* Begin Material provided *

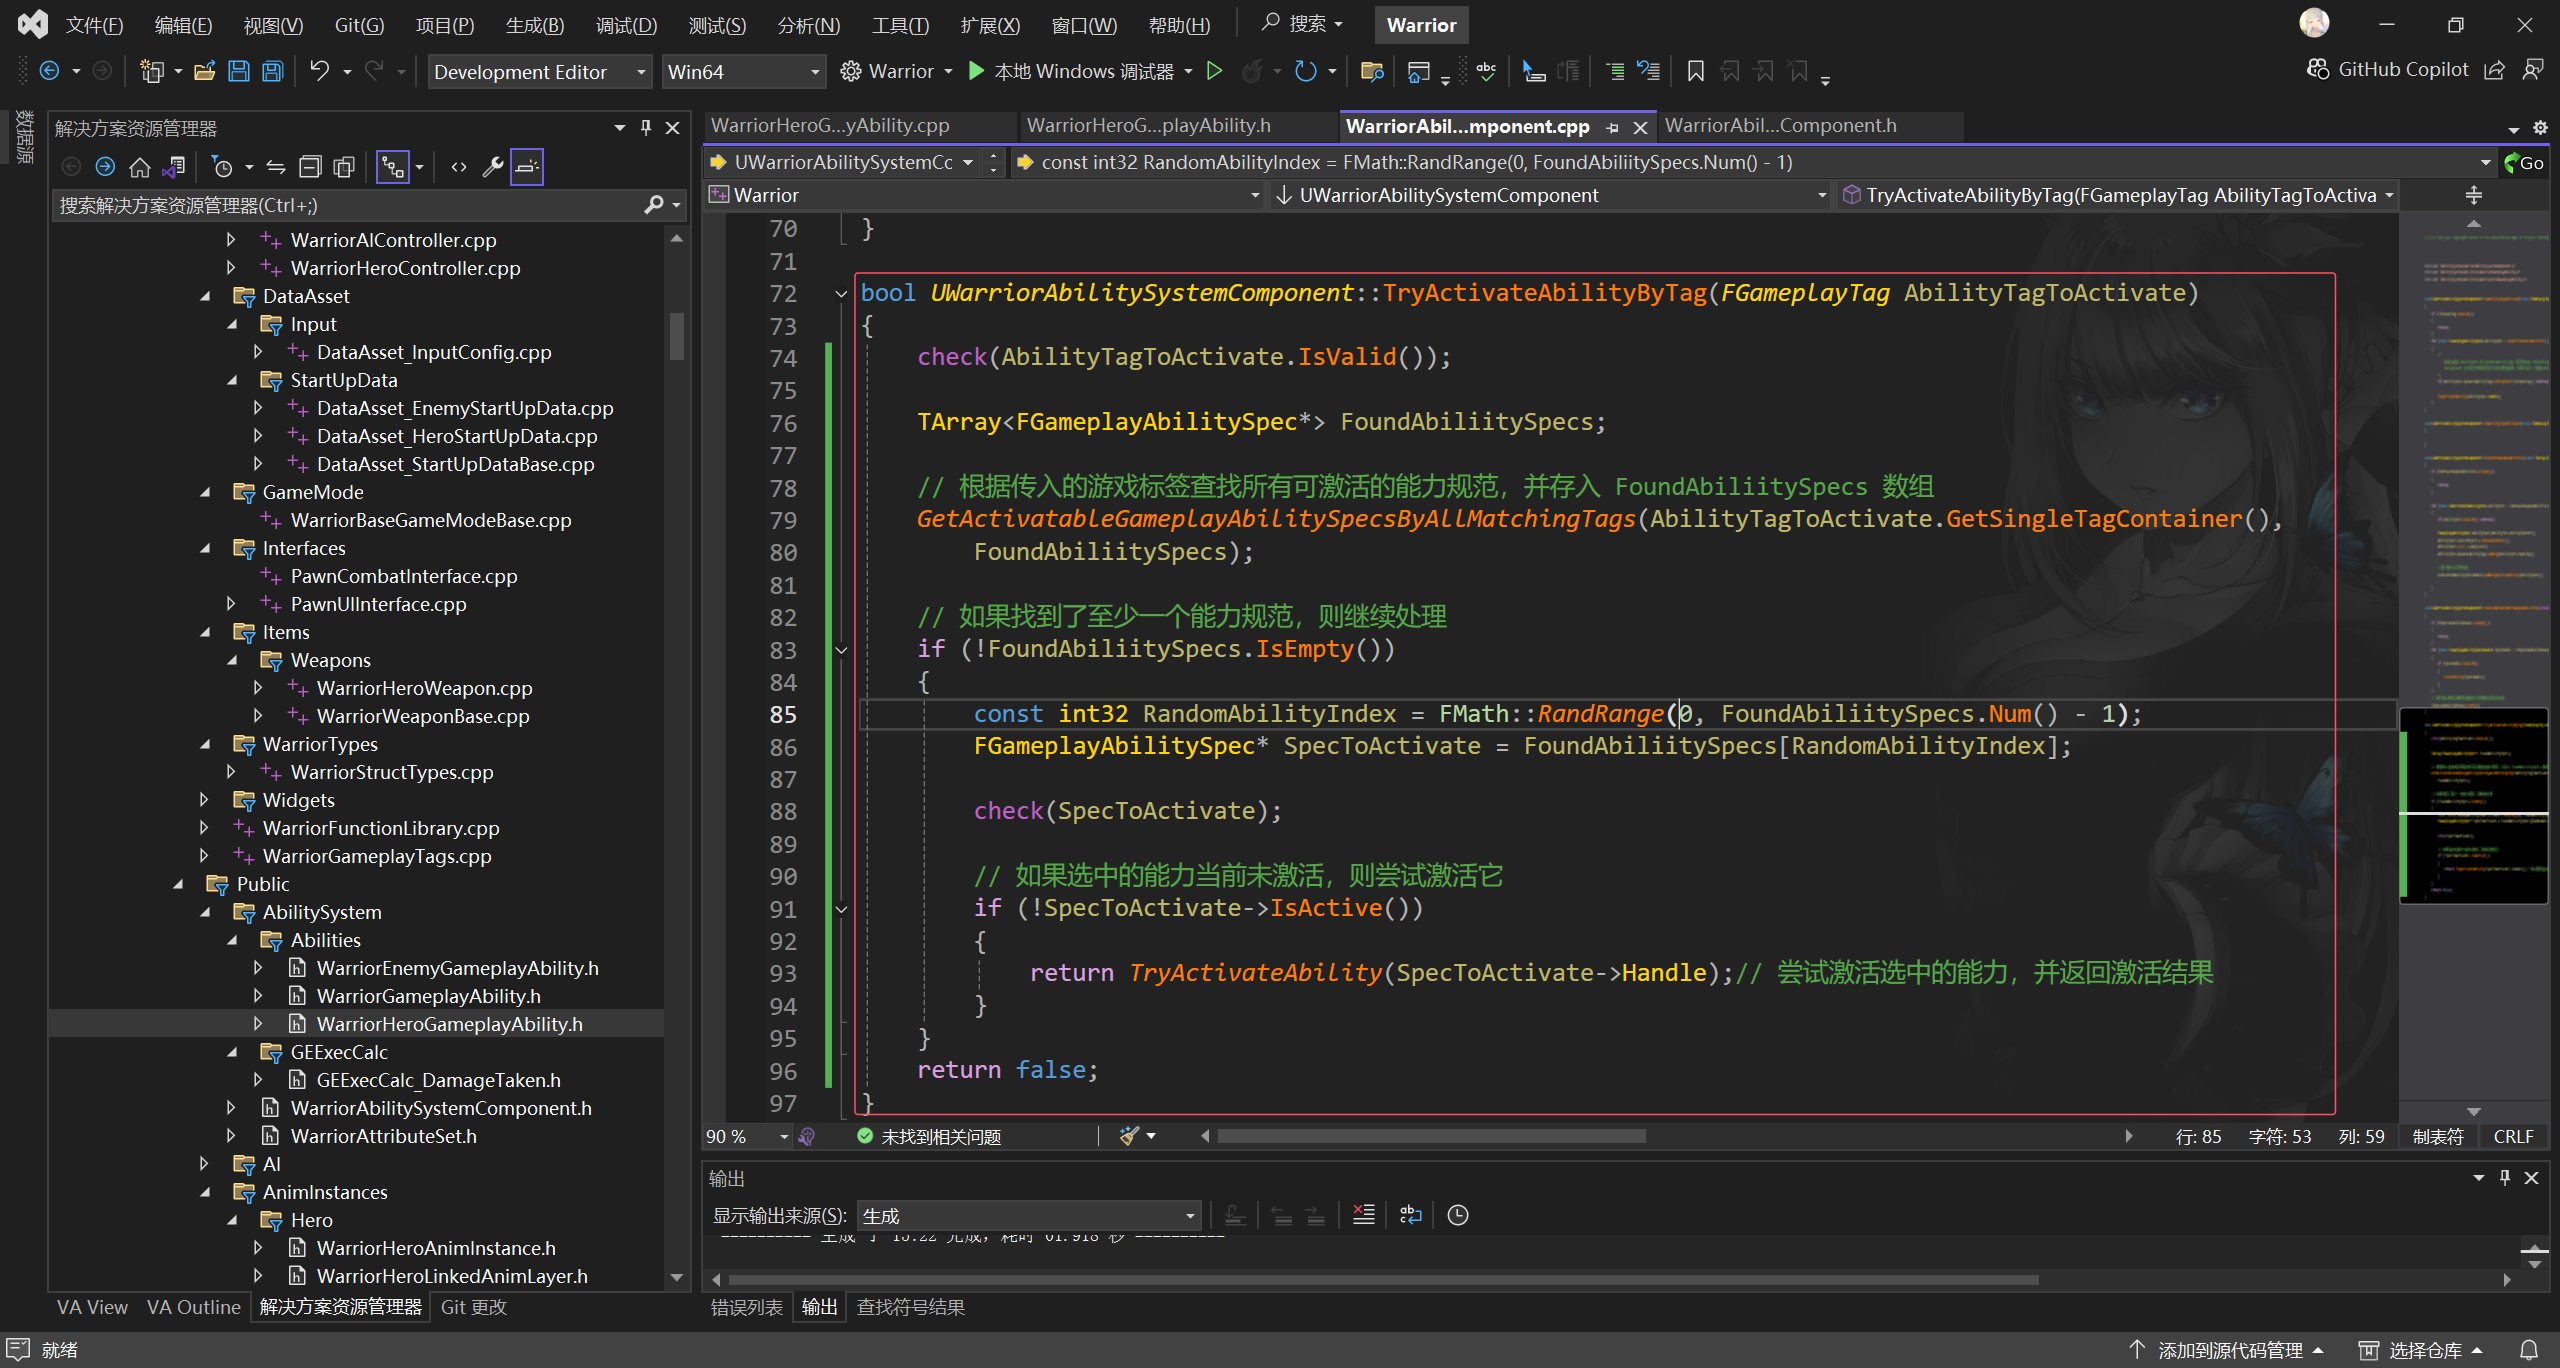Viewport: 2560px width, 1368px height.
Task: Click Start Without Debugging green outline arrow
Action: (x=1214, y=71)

* End Material provided *
* Begin Material provided *

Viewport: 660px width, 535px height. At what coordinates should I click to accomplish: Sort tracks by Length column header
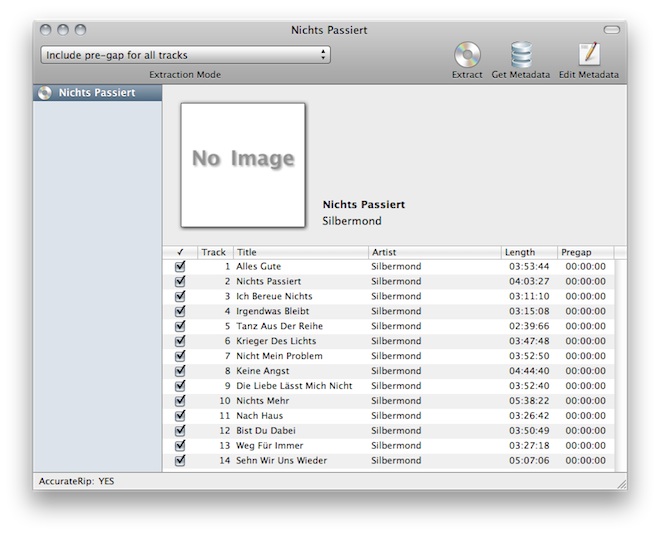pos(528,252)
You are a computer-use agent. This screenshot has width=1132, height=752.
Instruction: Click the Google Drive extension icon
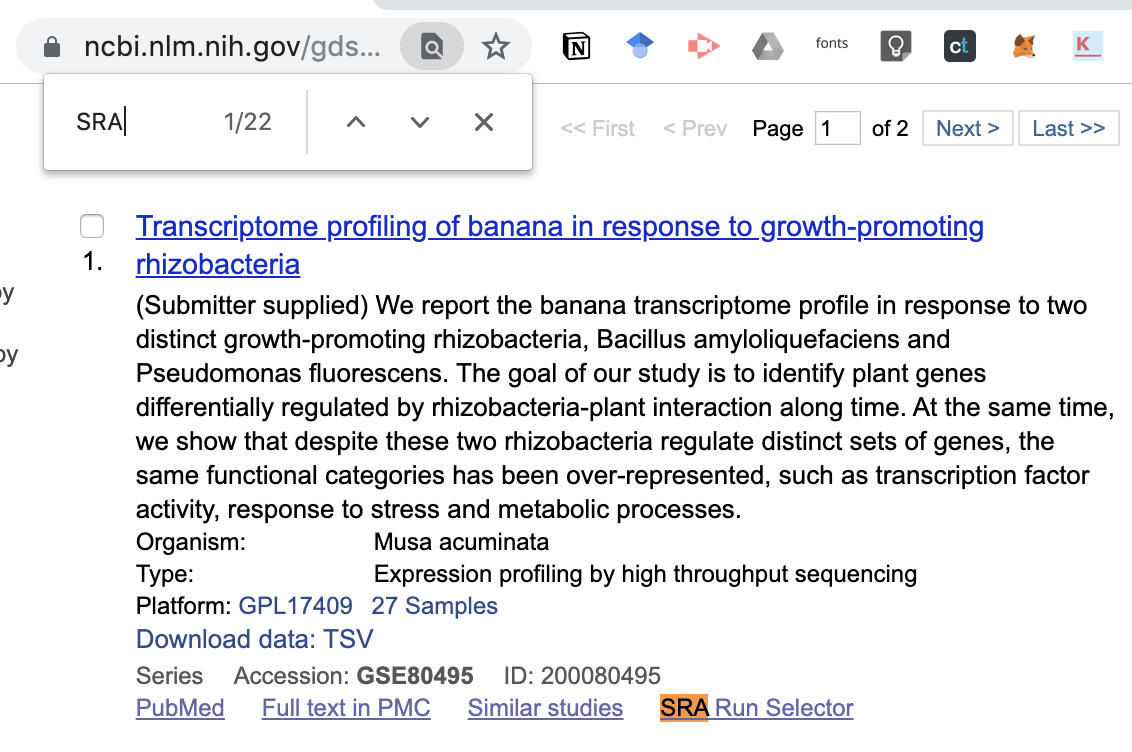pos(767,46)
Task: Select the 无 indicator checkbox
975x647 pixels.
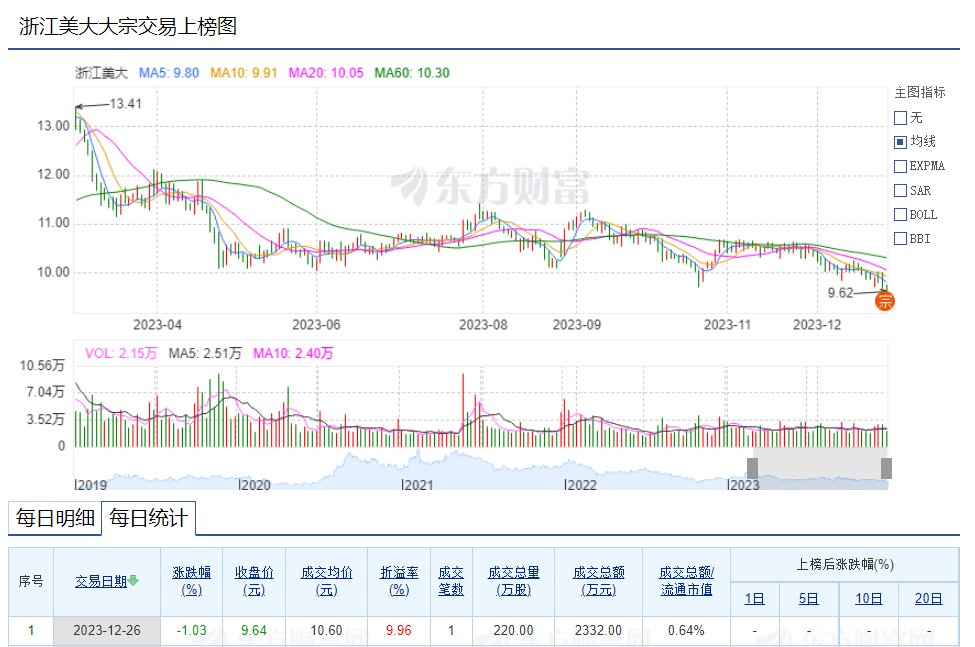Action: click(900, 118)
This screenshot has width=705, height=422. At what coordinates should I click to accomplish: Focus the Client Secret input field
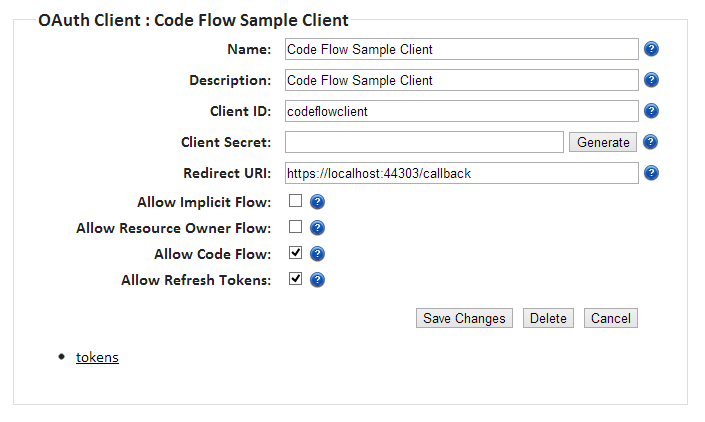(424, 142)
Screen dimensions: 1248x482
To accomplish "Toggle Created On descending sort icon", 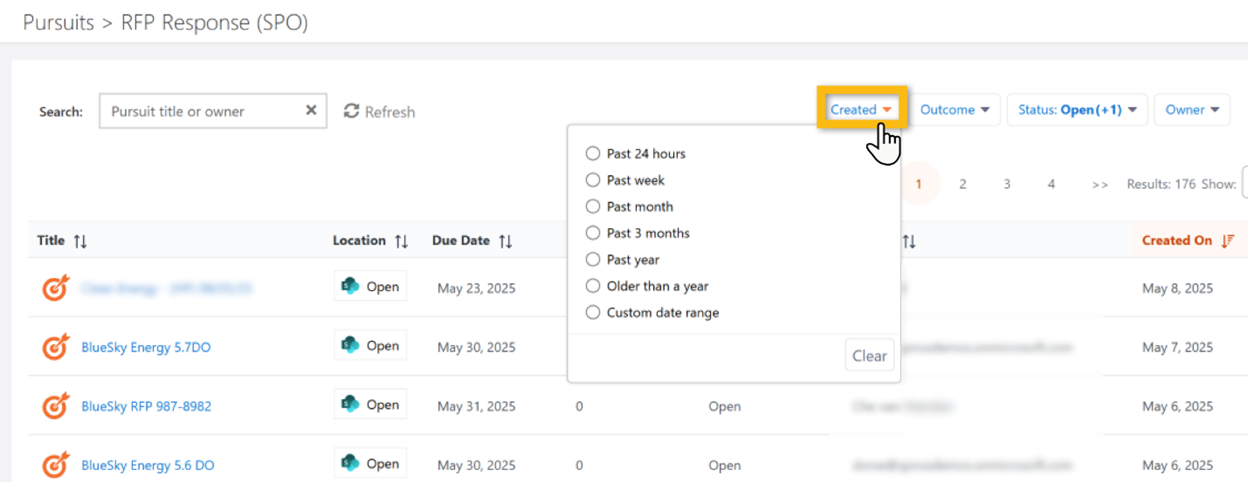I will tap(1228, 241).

* End Material provided *
* Begin Material provided *

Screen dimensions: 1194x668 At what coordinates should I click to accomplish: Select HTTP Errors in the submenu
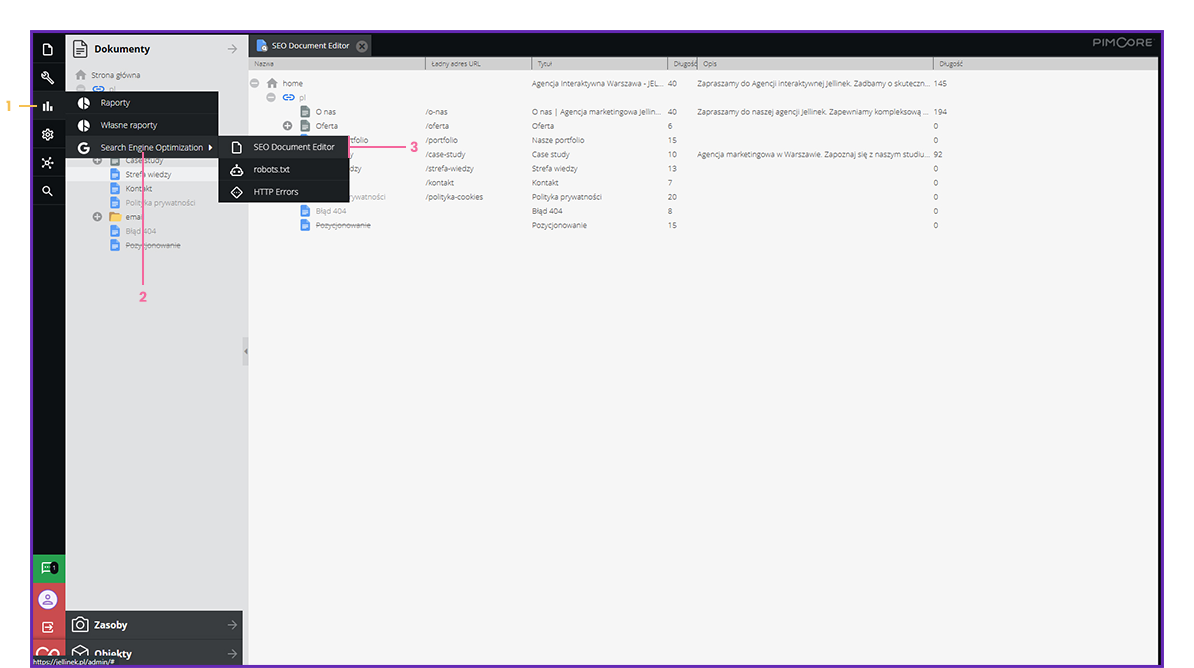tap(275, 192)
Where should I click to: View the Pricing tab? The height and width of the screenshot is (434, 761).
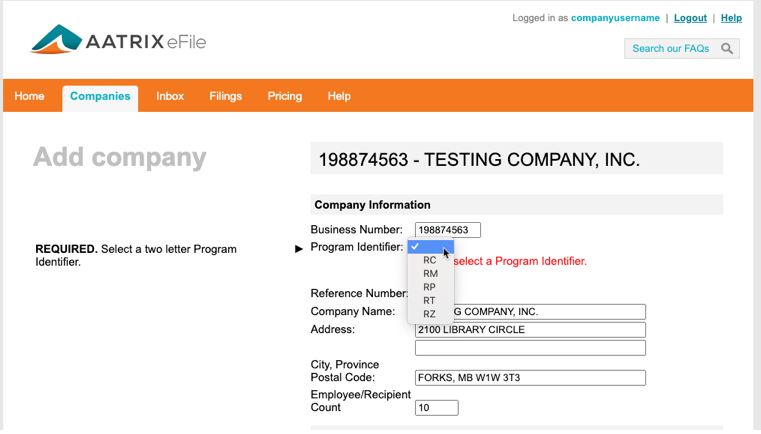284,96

* End Material provided *

§ Directive
Reproduce the material from the line with "Viewport: 2560px width, 1368px height." to the line with "Action: (x=1214, y=71)", both included, and leave out the pictures.

§ Result for this exercise
Viewport: 2560px width, 1368px height.
Task: Click Start Without Debugging green outline arrow
Action: (x=1214, y=71)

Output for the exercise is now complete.